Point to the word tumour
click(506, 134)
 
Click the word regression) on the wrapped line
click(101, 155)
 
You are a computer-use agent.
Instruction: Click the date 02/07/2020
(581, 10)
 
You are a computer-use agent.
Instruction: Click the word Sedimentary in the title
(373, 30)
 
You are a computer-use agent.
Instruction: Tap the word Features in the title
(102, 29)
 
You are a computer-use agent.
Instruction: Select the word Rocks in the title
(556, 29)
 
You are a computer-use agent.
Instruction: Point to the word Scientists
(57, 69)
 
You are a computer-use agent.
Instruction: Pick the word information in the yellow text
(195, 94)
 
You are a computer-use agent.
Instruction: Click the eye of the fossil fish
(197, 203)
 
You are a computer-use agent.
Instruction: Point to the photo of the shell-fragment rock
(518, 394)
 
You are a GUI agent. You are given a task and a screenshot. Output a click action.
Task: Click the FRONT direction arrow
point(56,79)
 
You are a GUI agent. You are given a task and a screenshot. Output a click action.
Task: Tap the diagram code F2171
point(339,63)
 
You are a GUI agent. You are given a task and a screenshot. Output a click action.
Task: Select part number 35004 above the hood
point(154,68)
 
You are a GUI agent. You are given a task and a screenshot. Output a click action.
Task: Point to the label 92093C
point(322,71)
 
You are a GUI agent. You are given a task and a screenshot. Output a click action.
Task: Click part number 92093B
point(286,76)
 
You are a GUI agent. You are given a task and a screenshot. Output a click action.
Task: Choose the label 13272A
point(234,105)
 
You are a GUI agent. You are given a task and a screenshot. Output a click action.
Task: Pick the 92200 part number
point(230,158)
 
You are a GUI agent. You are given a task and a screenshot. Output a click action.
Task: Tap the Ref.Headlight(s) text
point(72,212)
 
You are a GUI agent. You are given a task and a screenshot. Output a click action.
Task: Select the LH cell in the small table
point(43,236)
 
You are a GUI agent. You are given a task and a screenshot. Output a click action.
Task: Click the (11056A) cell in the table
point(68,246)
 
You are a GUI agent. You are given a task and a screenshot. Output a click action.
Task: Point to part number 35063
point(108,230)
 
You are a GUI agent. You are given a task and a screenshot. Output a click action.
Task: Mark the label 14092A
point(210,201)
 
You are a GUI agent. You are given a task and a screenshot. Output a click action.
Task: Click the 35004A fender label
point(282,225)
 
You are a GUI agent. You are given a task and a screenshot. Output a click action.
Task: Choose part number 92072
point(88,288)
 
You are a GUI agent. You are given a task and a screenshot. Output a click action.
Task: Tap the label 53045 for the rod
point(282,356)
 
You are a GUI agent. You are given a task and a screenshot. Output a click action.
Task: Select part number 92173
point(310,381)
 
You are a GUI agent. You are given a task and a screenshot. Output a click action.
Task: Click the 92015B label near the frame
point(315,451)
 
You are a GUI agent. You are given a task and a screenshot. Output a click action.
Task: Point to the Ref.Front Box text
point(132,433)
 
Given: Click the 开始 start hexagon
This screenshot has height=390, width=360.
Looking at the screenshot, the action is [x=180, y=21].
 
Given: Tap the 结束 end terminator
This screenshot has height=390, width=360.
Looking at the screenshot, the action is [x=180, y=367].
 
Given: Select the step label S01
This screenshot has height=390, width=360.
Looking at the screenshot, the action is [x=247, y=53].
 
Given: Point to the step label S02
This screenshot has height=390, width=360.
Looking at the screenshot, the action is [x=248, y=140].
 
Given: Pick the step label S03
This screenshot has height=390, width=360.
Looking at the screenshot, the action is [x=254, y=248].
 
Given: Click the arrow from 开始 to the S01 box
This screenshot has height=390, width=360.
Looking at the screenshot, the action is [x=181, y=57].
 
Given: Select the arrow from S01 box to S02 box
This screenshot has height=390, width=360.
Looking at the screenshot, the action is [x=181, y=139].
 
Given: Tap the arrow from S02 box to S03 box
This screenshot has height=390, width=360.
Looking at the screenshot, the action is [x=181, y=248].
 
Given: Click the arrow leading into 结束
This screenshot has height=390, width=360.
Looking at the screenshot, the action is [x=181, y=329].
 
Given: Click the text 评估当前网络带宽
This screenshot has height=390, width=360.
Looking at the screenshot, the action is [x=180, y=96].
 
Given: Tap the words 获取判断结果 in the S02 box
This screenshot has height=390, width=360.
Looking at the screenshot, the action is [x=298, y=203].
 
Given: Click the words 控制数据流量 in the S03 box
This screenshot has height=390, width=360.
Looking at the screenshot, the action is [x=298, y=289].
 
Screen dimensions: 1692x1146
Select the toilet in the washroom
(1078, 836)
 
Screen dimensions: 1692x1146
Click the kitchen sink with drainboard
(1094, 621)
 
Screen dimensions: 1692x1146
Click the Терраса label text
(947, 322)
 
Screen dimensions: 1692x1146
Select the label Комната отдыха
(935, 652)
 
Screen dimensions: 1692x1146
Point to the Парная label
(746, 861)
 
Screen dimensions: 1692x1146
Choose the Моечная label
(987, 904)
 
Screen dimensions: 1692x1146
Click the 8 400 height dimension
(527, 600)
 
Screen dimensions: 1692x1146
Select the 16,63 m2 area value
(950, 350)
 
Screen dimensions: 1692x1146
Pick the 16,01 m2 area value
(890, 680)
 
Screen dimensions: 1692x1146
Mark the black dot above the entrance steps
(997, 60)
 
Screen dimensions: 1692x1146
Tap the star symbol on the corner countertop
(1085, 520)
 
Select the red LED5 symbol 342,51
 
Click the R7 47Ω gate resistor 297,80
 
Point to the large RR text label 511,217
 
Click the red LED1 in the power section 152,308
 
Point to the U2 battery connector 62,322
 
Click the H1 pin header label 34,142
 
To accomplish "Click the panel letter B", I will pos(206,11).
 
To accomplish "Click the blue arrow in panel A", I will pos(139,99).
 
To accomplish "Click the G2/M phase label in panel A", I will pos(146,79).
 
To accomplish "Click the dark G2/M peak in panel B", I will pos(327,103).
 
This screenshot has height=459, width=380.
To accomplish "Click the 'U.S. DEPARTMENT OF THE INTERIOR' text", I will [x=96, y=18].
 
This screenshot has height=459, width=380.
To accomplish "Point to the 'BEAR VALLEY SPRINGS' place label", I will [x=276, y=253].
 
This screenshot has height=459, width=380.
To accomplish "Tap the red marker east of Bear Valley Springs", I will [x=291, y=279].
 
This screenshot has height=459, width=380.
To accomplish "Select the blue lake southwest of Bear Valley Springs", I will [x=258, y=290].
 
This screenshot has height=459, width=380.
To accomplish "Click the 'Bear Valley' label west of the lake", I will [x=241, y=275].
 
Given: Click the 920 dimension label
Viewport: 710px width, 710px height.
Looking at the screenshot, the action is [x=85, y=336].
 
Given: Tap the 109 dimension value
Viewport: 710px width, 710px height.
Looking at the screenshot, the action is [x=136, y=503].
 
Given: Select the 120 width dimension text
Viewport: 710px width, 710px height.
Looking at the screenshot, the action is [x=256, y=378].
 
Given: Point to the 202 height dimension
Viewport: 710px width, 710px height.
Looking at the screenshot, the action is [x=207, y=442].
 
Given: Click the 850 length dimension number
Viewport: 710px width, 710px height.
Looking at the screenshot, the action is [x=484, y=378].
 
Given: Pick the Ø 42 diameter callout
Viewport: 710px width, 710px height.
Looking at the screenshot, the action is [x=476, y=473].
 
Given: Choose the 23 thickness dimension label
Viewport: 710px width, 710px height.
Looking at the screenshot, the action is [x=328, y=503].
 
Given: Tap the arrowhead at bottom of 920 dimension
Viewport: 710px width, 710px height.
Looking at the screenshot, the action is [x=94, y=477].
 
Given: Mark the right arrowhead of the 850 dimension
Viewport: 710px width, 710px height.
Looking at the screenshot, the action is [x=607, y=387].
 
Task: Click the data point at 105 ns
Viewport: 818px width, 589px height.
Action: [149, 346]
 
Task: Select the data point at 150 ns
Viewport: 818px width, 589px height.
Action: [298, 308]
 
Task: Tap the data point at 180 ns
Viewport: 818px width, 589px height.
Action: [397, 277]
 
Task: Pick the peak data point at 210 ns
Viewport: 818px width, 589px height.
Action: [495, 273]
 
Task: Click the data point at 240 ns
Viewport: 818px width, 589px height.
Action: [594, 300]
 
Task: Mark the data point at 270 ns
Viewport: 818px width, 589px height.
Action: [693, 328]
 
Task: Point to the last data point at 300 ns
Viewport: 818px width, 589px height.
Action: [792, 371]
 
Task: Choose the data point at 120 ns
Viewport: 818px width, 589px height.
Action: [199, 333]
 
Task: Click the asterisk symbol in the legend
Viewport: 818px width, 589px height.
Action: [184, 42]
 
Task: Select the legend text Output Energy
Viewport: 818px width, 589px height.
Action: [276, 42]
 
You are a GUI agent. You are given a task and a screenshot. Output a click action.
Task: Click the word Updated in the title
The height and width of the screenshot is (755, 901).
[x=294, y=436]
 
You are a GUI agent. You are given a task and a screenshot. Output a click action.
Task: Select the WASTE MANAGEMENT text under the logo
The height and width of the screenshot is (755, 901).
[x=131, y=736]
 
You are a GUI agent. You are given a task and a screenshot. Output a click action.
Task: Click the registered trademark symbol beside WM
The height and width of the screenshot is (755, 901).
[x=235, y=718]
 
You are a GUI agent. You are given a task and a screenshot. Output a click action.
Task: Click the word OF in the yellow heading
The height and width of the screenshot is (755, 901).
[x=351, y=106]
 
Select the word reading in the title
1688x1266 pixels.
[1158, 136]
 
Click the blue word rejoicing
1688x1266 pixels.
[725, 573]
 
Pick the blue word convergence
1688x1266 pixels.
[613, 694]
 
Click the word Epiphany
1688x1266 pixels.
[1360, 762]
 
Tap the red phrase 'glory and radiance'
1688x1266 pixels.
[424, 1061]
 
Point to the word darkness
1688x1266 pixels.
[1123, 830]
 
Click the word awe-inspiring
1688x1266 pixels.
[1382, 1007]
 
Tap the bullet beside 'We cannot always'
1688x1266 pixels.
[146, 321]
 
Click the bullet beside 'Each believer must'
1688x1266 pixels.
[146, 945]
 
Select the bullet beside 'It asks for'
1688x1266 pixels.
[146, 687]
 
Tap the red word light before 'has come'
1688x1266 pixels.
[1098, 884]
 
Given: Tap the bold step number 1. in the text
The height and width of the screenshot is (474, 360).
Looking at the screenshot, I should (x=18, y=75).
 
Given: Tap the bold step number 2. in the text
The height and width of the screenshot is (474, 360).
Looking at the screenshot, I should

EXERCÍCIO: Reproduza sem alterações o trecho que vai da linha que contém "Click the red" até a linha que contém "Click the H1 pin header label 34,142", incluindo as duas.

RESPOSTA ESCRITA:
Click the red LED1 in the power section 152,308
 
Point to the U2 battery connector 62,322
 
Click the H1 pin header label 34,142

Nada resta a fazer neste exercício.